Questions, dissent mark new stage in wireless sensing

Questions, dissent mark new stage in wireless sensing

The starry-eyed have given way to the hard-eyed at this year's Wireless Sensing Solutions Conference.

Questions from attendees, mainly systems integrators and software developers, are more pointed, more skeptical and more demanding than last year. Faced with extravagant promises about the benefits of sensors married to low-power wireless mesh networks, they want to know about security, management, interference, reliability and total cost of ownership.

A wireless sensor mesh project being studied for Ronald Reagan Airport in Washington, D.C., was outlined in one session by Srini Krishnamurthy, vice president of business development for Airbee Wireless. Every door in the airport could be outfitted with 900 MHz wireless sensors and automated locks, networked to a central point where rules could be set for when the door could be opened, by whom, by time of day, without the need for guards to be stationed.

But that simply raised more questions for Samuel Reed, an electrical engineer with Key Technologies, a Baltimore, Md., engineering design company that works with sensors and various kinds of wireless nets. "Can a terrorist walk in to the airport with a 900 MHz jammer and shut the whole place down?" he wonders.

Another attendee wanted to know how many products had actually shipped with the ZigBee Alliance's mesh networking software stack. "There are some prototype projects with 100 to 150 nodes," said William Craig, program manager for wireless communications at ZMD America. "But you can't point to a [ZigBee] thermostat today." He said ZigBee-based products will start to hit the market late in 2005.

Another questioner wanted to know whether large-scale wireless mesh nets could overwhelm the available RF spectrum. None of the speakers answered with an unqualified "No." They did point out that the ZigBee specification and the underlying IEEE 802.15.4 radio standard had various features to avoid collisions and find open channels; and that sensors could be set to transmit only occasionally, and when they do transmit send only small amounts of data.

At the same time, the fledging industry itself is facing dissension over the still emerging specifications. The IEEE 802.15.4 standard defines, in effect, the basic radio for a low-power wireless mesh, the media access control layer and the physical layer. The ZigBee Alliance, a group of start-ups, integrators and manufacturers, has crafted higher level specifications for security and networking, as well as a set of application level profiles, which are sort of like outlines for programmers.
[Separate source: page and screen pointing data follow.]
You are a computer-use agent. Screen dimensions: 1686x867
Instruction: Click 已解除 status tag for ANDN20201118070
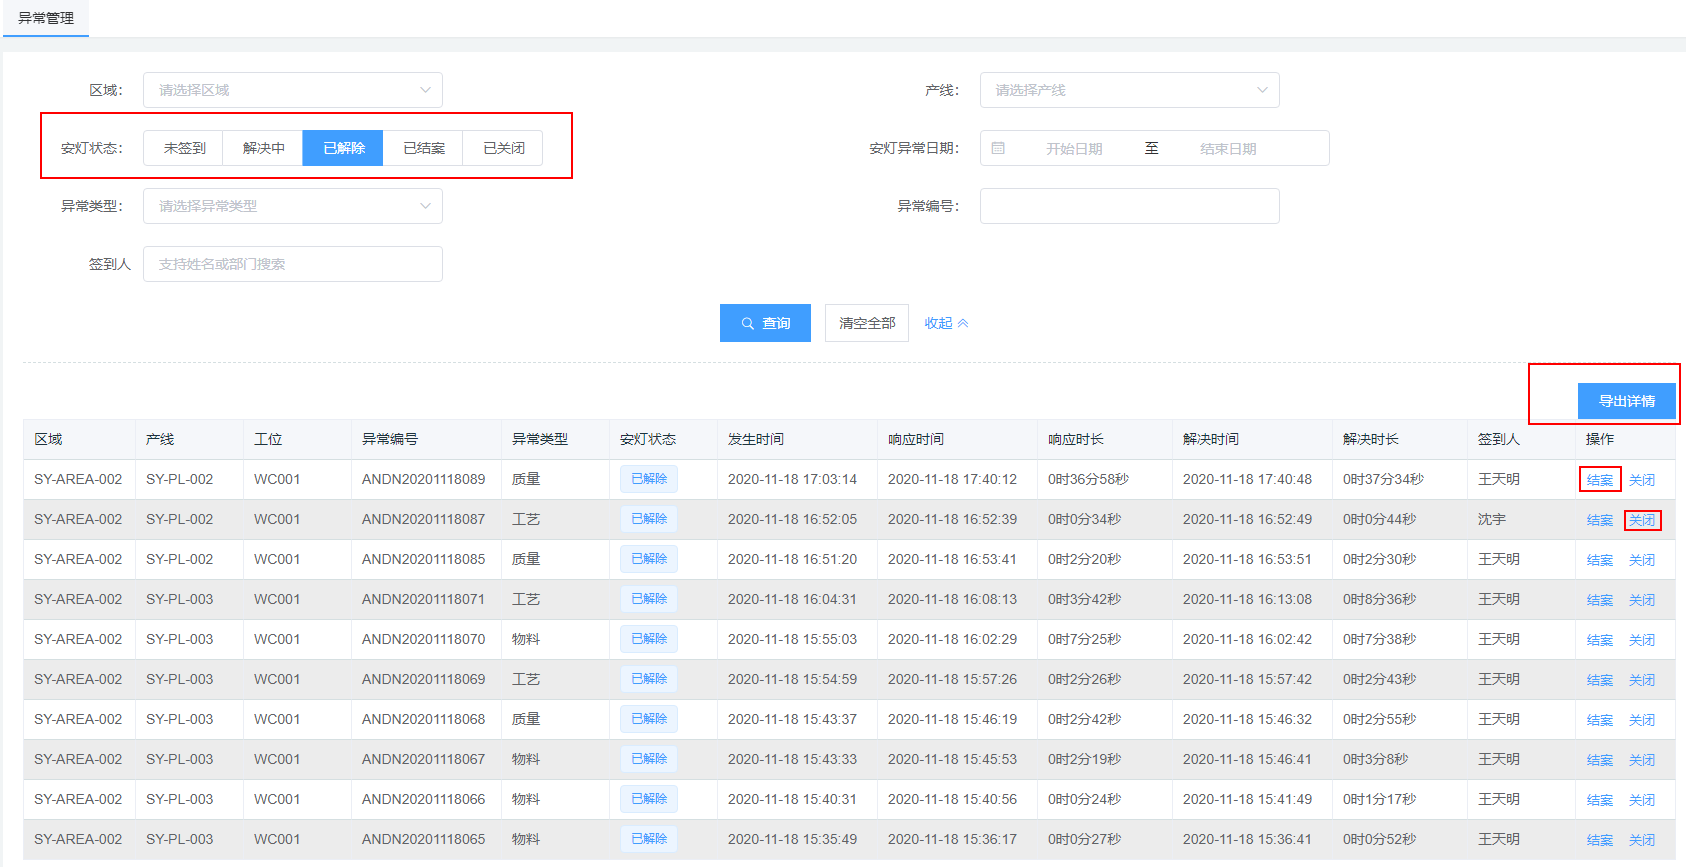click(649, 639)
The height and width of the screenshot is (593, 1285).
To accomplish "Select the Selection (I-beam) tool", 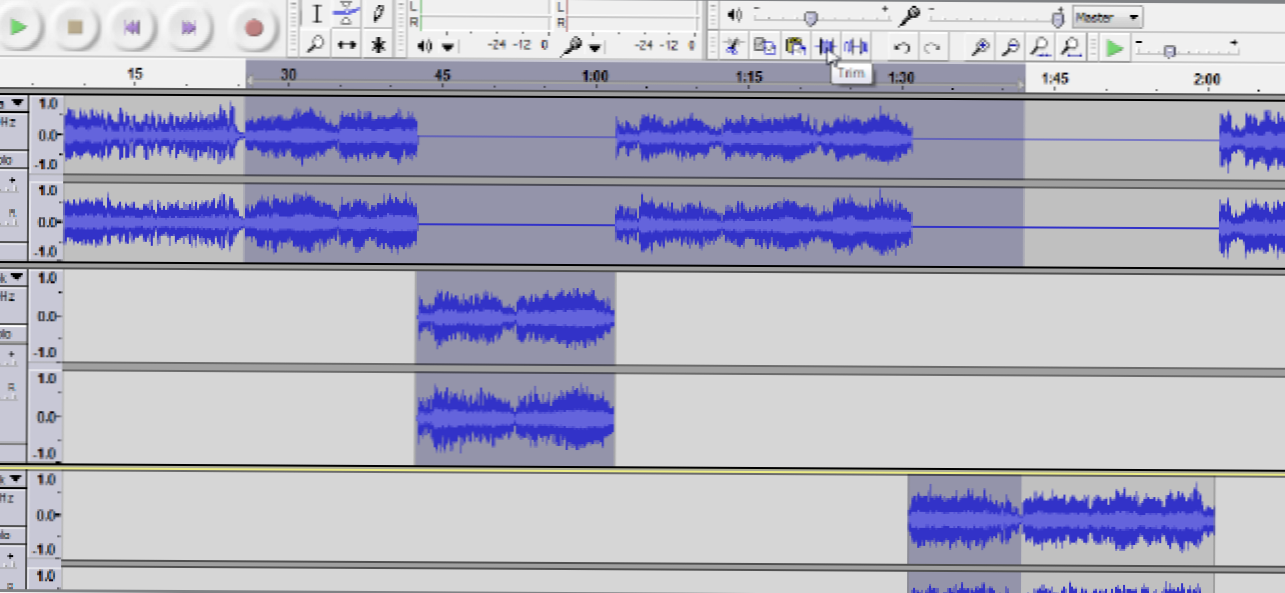I will (317, 14).
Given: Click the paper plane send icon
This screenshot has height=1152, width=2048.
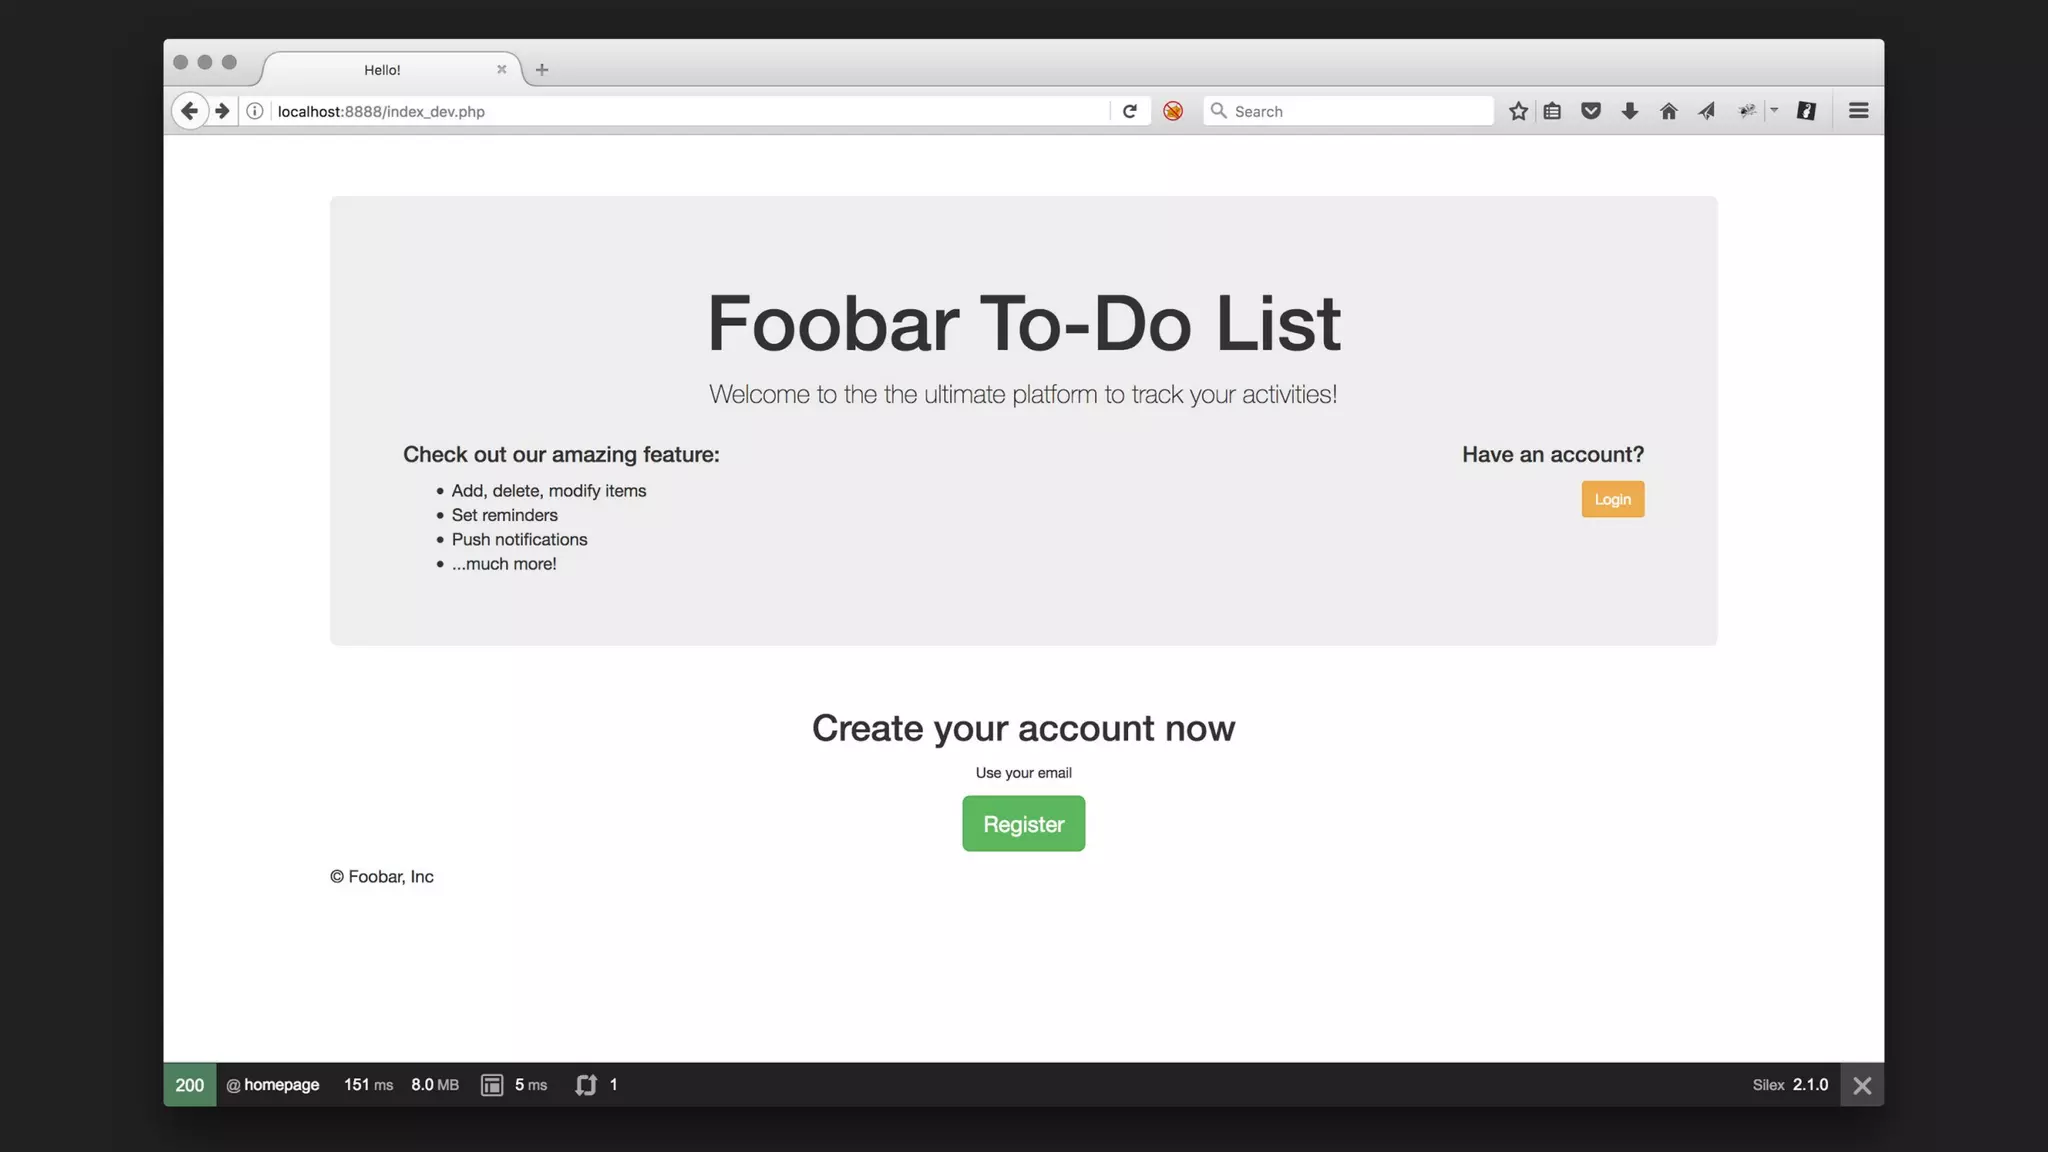Looking at the screenshot, I should point(1707,111).

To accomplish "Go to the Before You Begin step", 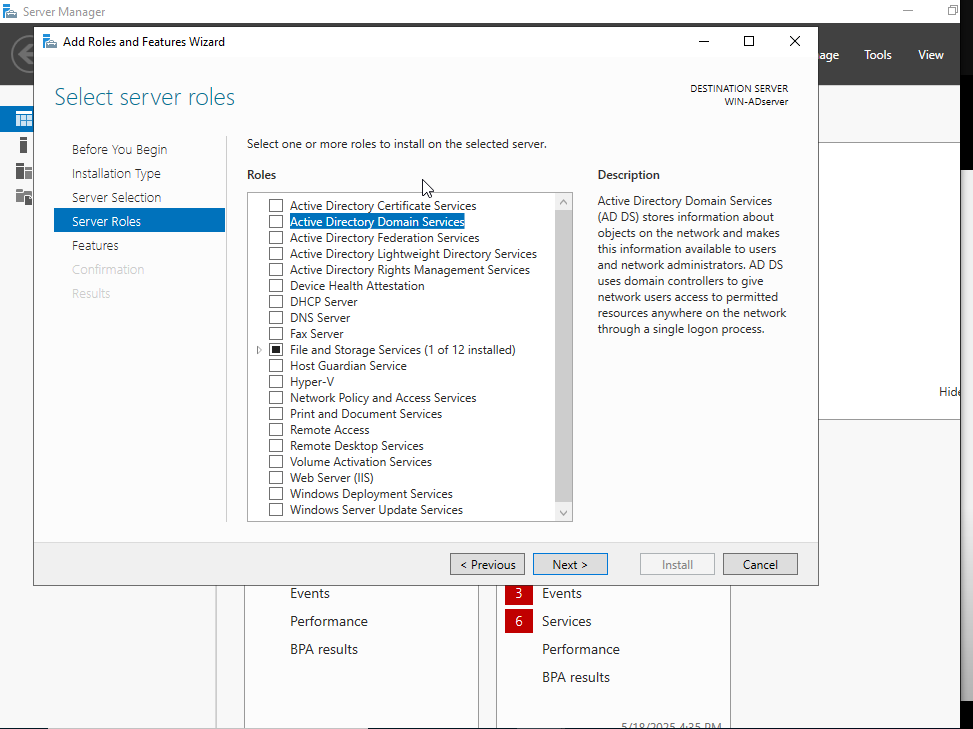I will (118, 149).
But in several conference sessions, even vendors made it clear they were not wedded to Zigbee or even 802.15.4. "The most important thing is to come up with applications that work, to validate the [wireless sensing] technology," says Mark Goodman, director of sales, for Crossbow Technology, which offers the Smart Dust wireless sensors. "Sometimes that's [using] Zigbee and 802.14.5 and sometimes it's not."

"Today, most protocol stacks are proprietary [software] over 802.15.4 radios," says Bernd Grohmann, vice president of alliances for Zensys, a German company that has launched its own Z-Wave wireless mesh protocol through the Z-Wave Alliance. The company says over a hundred manufacturers, including Honeywell and Leviton, are incorporating Z-Wave into various products for home and building control applications.

And one group of enterprising Canadian engineers, Newtrax Technologies, showed up this year to promote a complete alternative to both Zigbee and 802.14.5: a frequency hopping spread spectrum radio, and a mesh software stack that extends even to the sensors themselves. Together, the Canadians say, the result is better range, greater resistance to interference, and higher reliability.

Key Technologies' Samuel Reed says he was impressed by the capabilities outlined for ZigBee networks. "But it's the Cadillac," he says. "For something simple, there are lots of other alternatives that are cheaper and simpler."

"If you're not doing a network, there are lots of alternatives out there," says Airbee's Krishnamurthy. "[But] if you're doing a network, then ZigBee is key."

Now all Krishnamurthy has to do is convince a whole lot of people like Reed.